Critical Interval MSE: Toward Reliable Offline Validation for Robot Policy

Anonymous

Critical Interval MSE
Toward Reliable Offline Validation for Robot Policy

Anonymous Author(s)
Anonymous Institution

Evaluating robot policies with real rollouts is reliable but costly, while raw offline MSE is cheap but often misleading. (Left) CI-MSE focuses validation on task-critical intervals; it yields offline rankings that better match rollout performance. (Right)

TL;DR

Real-world robot evaluation is costly, while raw MSE often misses the actions that determine success. Critical Interval MSE (CI-MSE) validates only task-critical segments and matches rollout-time action alignment, improving simulation rank correlation with rollout success from raw MSE's -0.61 to -0.87 across 27 policy checkpoints, a 0.26 absolute gain toward the ideal -1 ordering.

Abstract

Real-world evaluation is the gold standard for robot manipulation policies because it tests them against the physical conditions and deployment challenges they are ultimately designed to handle. However, real-world evaluation is also the bottleneck for iterating on robot policies: it is costly, difficult to reproduce, and often too sparse to reliably compare nearby model variants. A straightforward proxy for performance is validation loss on expert demonstrations, but this proxy is often poorly correlated with real-world performance. In this paper, we introduce Critical Interval MSE (CI-MSE), an intuitively simple yet effective offline validation metric. CI-MSE restricts error computation to task-critical segments and pairs it with simple action-alignment procedures that better match rollout-time behavior. Across simulation and real-world experiments, CI-MSE yields a stronger correlation between validation error and rollout performance than raw MSE. Across a wide range of policy checkpoints, CI-MSE achieves a Spearman's rank correlation of -0.87, much closer to the ideal value of -1 than raw MSE's -0.61, demonstrating a significant improvement. We show through sensitivity analysis that our metric is robust to a wide range of hyperparameters. We further study the effectiveness of CI-MSE under evaluation distribution shifts and suggest design boundaries when using this metric. In summary, this paper provides a simple and reliable offline validation tool for accelerating policy iteration.

Execution Records

Intuition

Critical intervals in a robot manipulation trajectory — Aggregated MSE is dominated by uncritical move actions, while CI-MSE focuses on the critical grasp stage.

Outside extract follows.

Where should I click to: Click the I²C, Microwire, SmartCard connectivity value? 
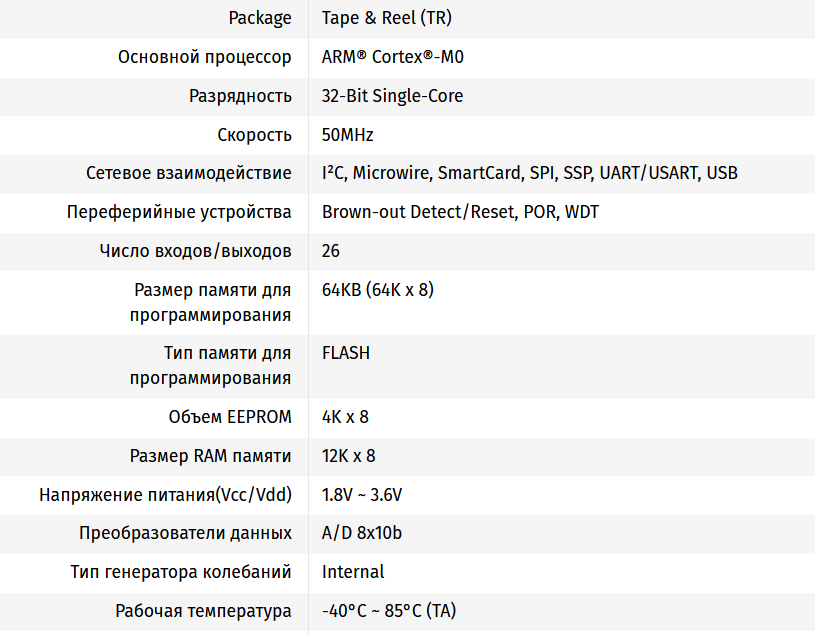click(x=529, y=173)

Offline validation can be misleading because many trajectory timesteps are not decisive for task completion, yet they can contribute large action errors. In the bottle-transfer example, transition motions may vary safely across demonstrations, while the grasp stage is brief, contact-rich, and tightly tied to success. CI-MSE therefore measures error on critical intervals instead of averaging across the whole trajectory, so the validation signal is less obscured by uninformative motion.

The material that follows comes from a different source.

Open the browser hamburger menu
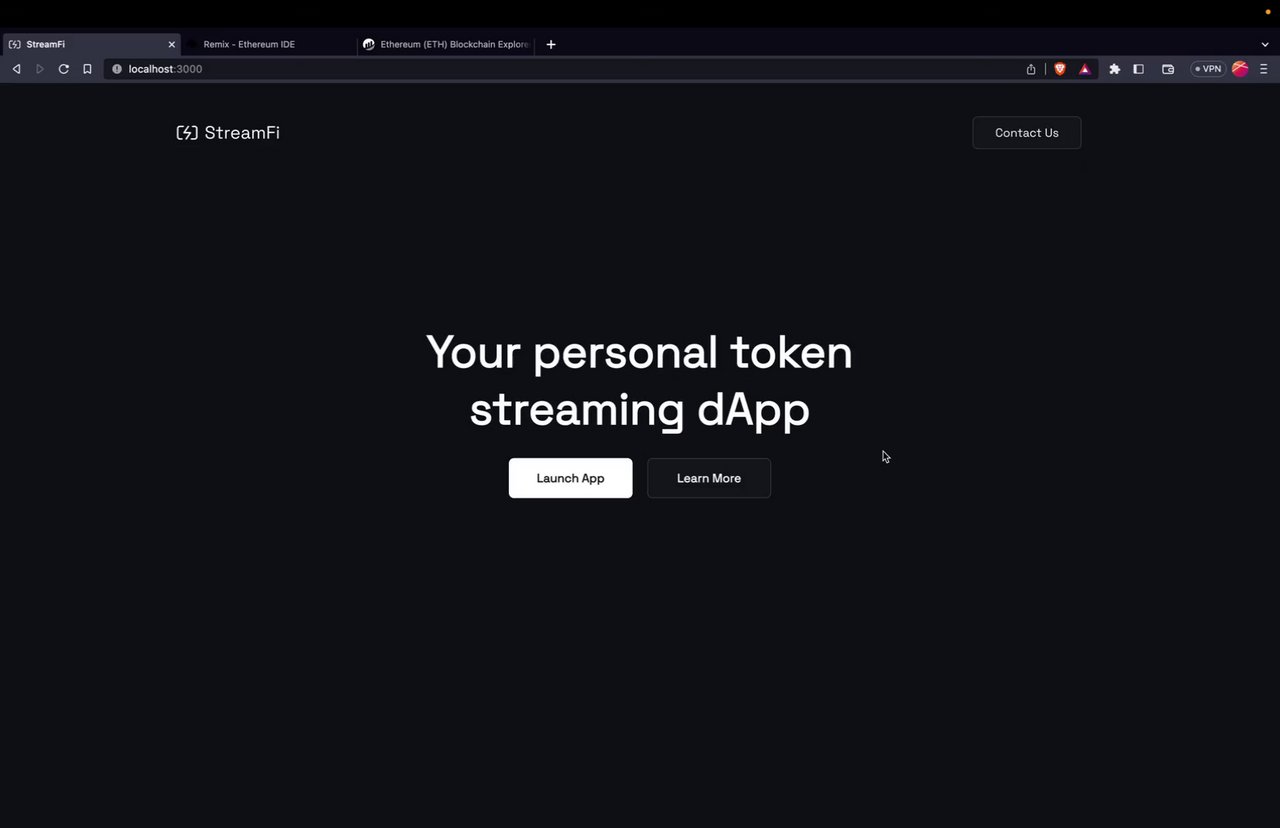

Pour Water demo: the robot first grasps a randomly placed drinking bottle, then pours water into a mug, and finally places the bottle on a red coaster.

Approach

STEP 1: Critical interval filter. Identify contiguous task-critical segments such as contact, grasping, insertion, or fine alignment, then compute error only within those intervals. This removes long transit or idle phases that can dominate raw MSE without determining success.

STEP 2: Rollout-aware action alignment. Apply the same deployment-time inference method, such as temporal ensembling or RTC, during offline validation. The measured error then reflects executed action chunks rather than raw one-step predictions.

STEP 3: Local temporal matching. Use DTW with a small warping window to compare predicted and expert action sequences under minor timing shifts. This discounts harmless phase offsets while keeping large reorderings or failures visible.

Simulation Performance

In simulation, CI-MSE is evaluated on a large-scale manipulation benchmark with many policy variants. The comparison includes changes in model architecture, training data scale, training steps, parameter-efficient finetuning, action-head size, and VLM backbone. The key question is whether an offline validation metric can preserve the same ordering as rollout success rate.

Demo videos from the data scale variant family.

Success Rate vs Validation Error

Interactive chart data is unavailable because JavaScript is disabled. The simulation results compare CI-MSE and Raw MSE validation errors against rollout success and rank ordering.

The simulation results show that raw MSE can be reliable for some controlled checkpoint families, but can mis-rank policies when behavior changes through data scale, architecture, or backbone choice. CI-MSE is designed to be more robust in exactly these cases because it focuses on the trajectory segments most responsible for task completion.

Real-World Performance

Real-world evaluation tests whether the simulation trend survives physical deployment. The paper studies diffusion policies on a Franka arm across pour-water, pick-place-mouse, fold-towel, and unplug tasks, using cross-environment and cross-object validation shifts.

Because real-world trial budgets are small and partial success scores can be noisy, the paper uses Elo-style pairwise ranking as the main rollout target. This makes model ordering more stable and gives offline validation a cleaner target for correlation analysis.

The results also show an important practical caveat: validation demonstrations should be collected under conventions similar to the training data. When operators have different action styles, validation error may partly measure style mismatch rather than policy quality.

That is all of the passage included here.